[MATERIAL SHOWN — start]
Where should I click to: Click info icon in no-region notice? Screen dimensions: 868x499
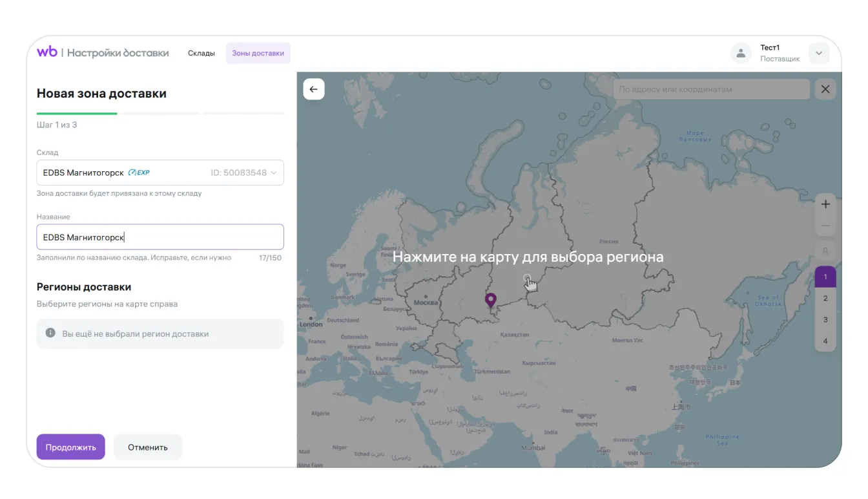coord(50,334)
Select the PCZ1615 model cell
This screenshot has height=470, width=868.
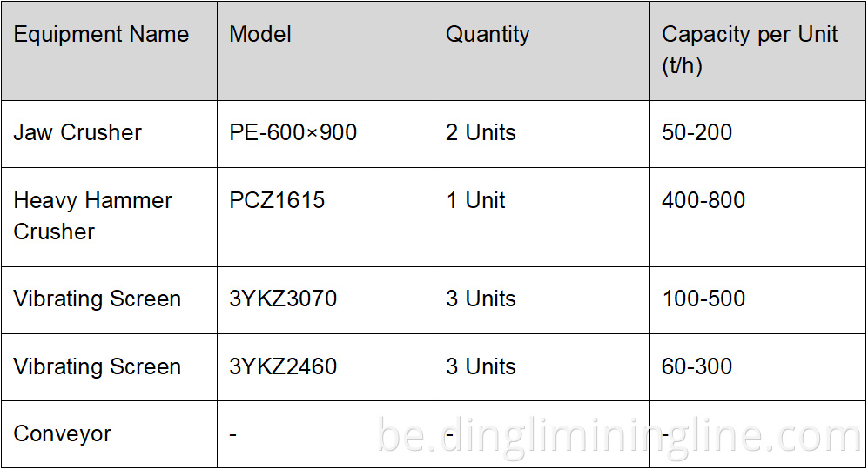pyautogui.click(x=277, y=200)
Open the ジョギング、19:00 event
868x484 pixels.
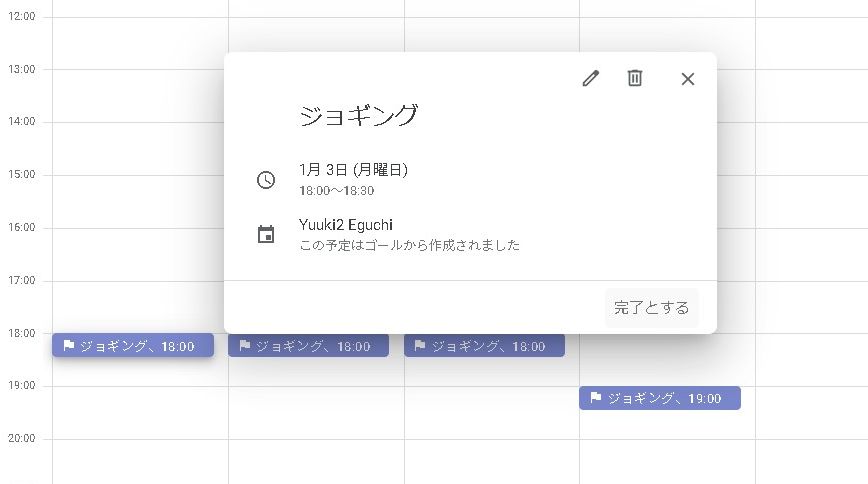[660, 398]
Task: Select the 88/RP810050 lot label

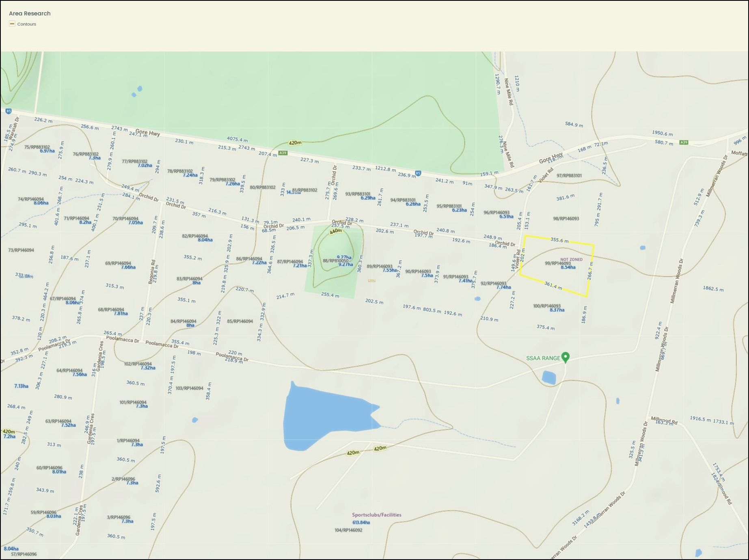Action: click(335, 261)
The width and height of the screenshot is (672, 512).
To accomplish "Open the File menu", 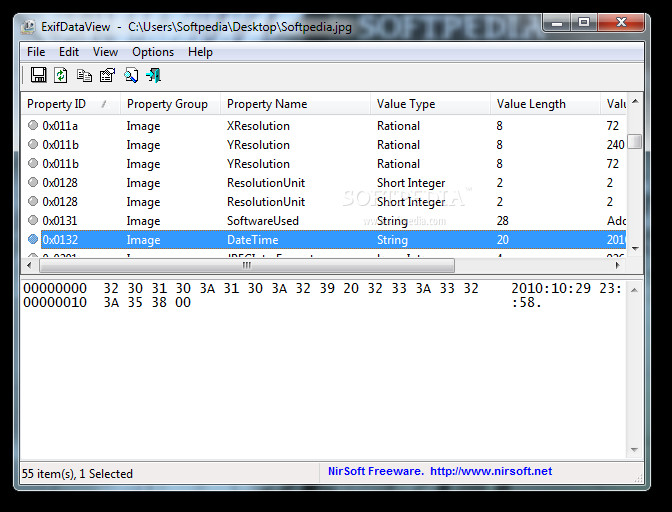I will point(36,52).
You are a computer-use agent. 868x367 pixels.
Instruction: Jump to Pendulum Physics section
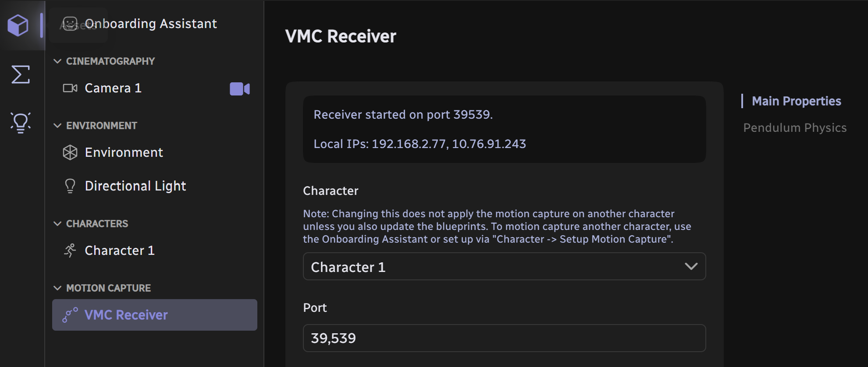pos(795,128)
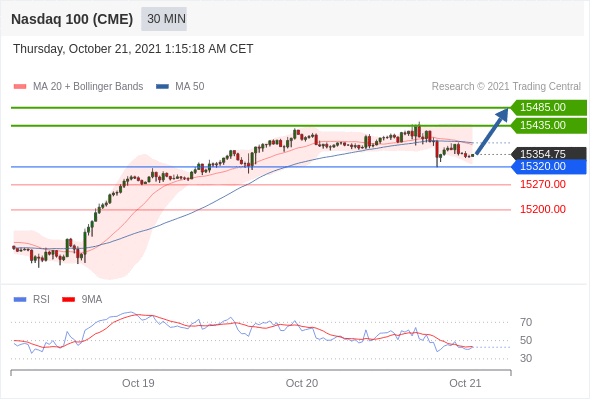Image resolution: width=590 pixels, height=400 pixels.
Task: Select the 15485.00 resistance price tag
Action: coord(549,108)
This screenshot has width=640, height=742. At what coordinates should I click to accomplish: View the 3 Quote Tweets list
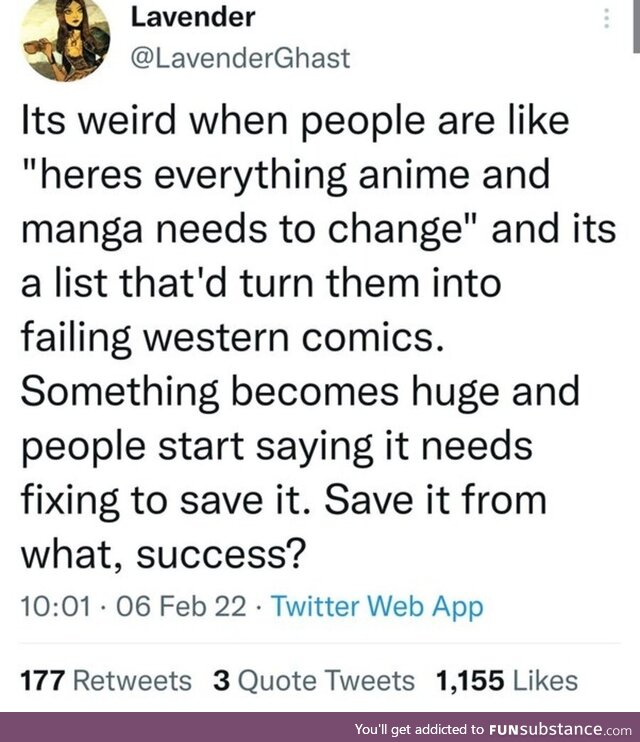coord(314,681)
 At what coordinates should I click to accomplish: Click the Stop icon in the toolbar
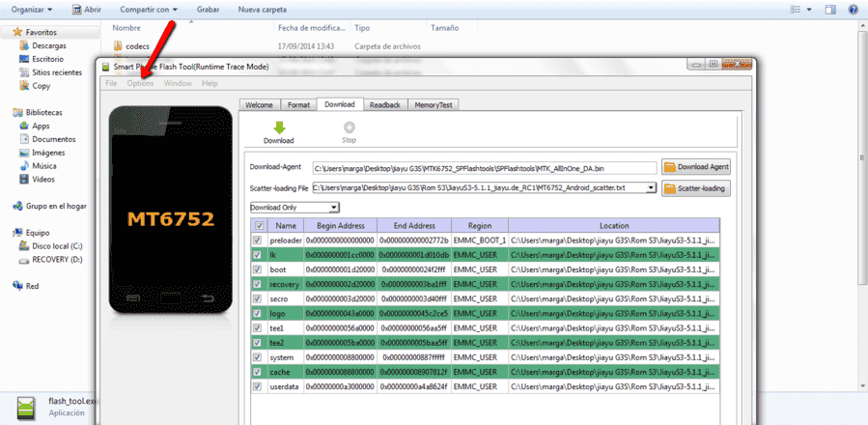(x=349, y=128)
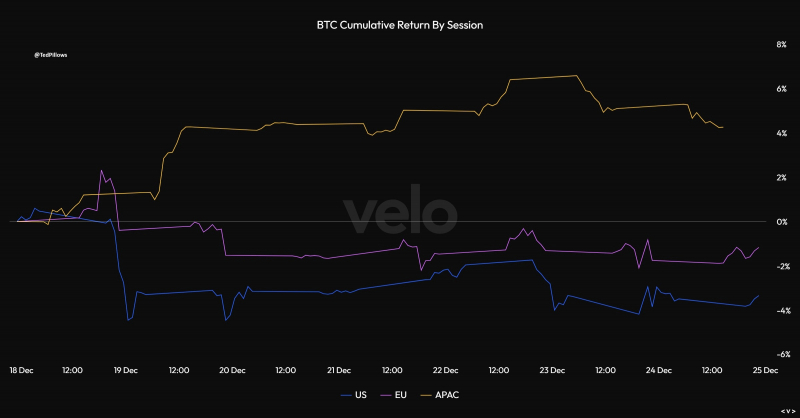The height and width of the screenshot is (418, 800).
Task: Click the blue US legend line swatch
Action: (346, 396)
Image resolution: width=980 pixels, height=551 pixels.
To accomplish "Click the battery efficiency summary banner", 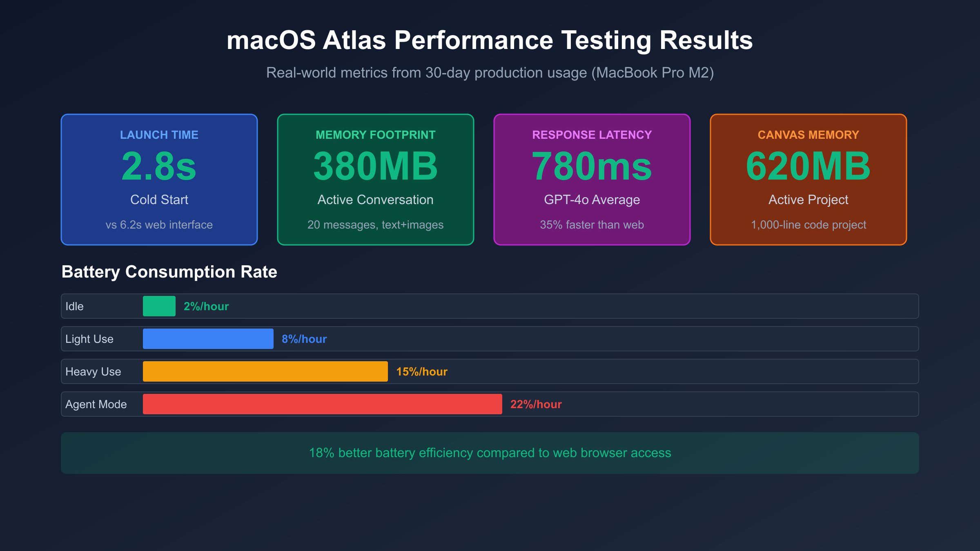I will [x=490, y=453].
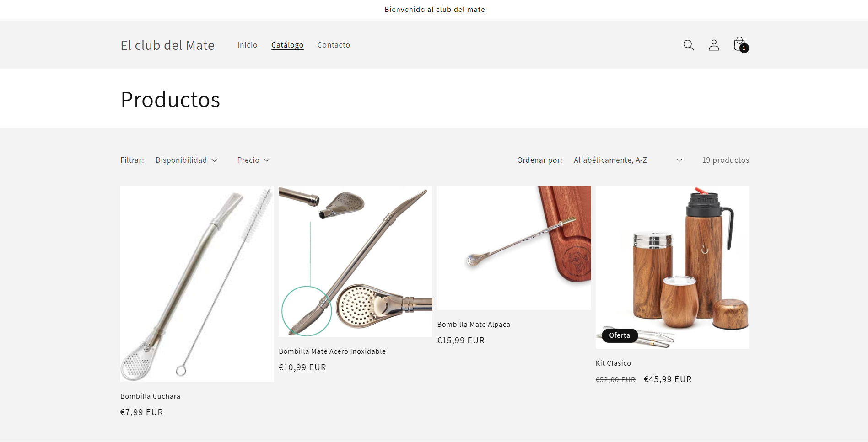Open the Bombilla Mate Alpaca title
868x442 pixels.
click(x=474, y=325)
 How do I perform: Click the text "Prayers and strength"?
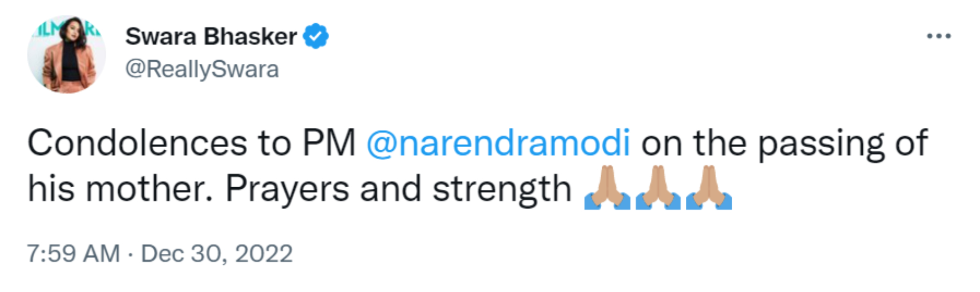(x=398, y=189)
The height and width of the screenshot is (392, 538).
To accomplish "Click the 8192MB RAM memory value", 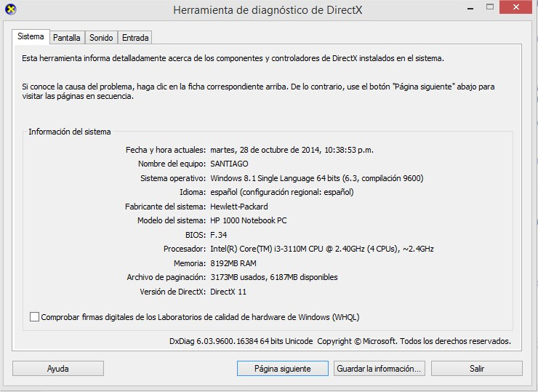I will [x=233, y=263].
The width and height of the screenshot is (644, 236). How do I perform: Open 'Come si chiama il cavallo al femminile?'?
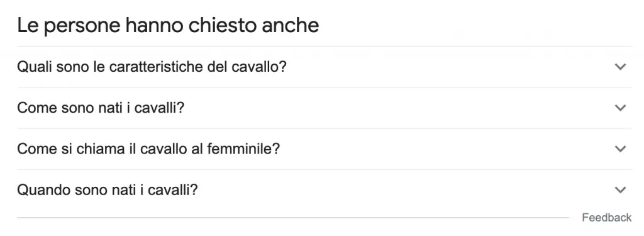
[MATERIAL SHOWN — finish]
EXERCISE AIM:
Print the part of the listing above that opens with the line containing "This screenshot has width=640, height=742." and closes with the line containing "Image resolution: width=980". Copy it exactly, both ends included, and omit the pictures.

RESULT:
This screenshot has width=640, height=742. At what coordinates should I click to accomplish: View the 3 Quote Tweets list
coord(314,681)
 At what coordinates should I click to accomplish: Click the Stop icon in the toolbar
(x=349, y=128)
The height and width of the screenshot is (418, 800).
Task: Click the blue US legend line swatch
Action: (346, 396)
Image resolution: width=980 pixels, height=551 pixels.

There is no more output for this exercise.